Records for finding described items:

** BEGIN **

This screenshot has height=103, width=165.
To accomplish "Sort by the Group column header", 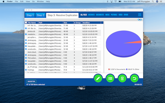I will click(77, 22).
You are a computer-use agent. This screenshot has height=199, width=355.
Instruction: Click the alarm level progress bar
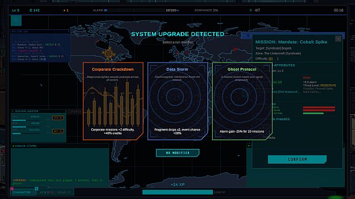(134, 10)
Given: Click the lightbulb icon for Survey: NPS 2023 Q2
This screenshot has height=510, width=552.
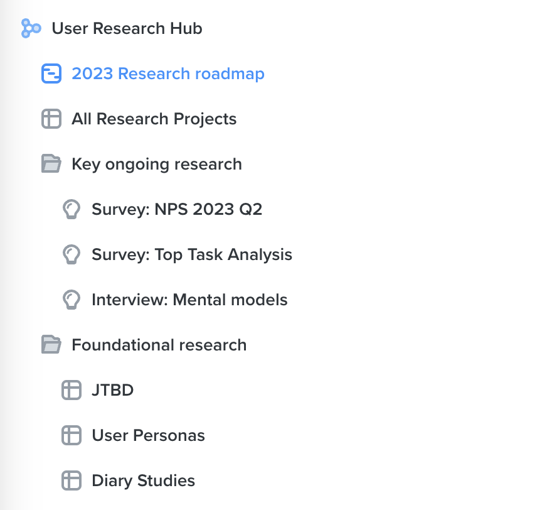Looking at the screenshot, I should tap(72, 209).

** END **

THE EXERCISE: Set down the lines exactly, from the line that contains "You are a computer-use" through the end of the records, leaving out the pictures.

COMPLETE RESPONSE:
You are a computer-use agent. This screenshot has height=199, width=355.
Instruction: Click the alarm level progress bar
(134, 10)
Given: Click the lightbulb icon for Survey: NPS 2023 Q2
This screenshot has height=510, width=552.
Looking at the screenshot, I should tap(72, 209).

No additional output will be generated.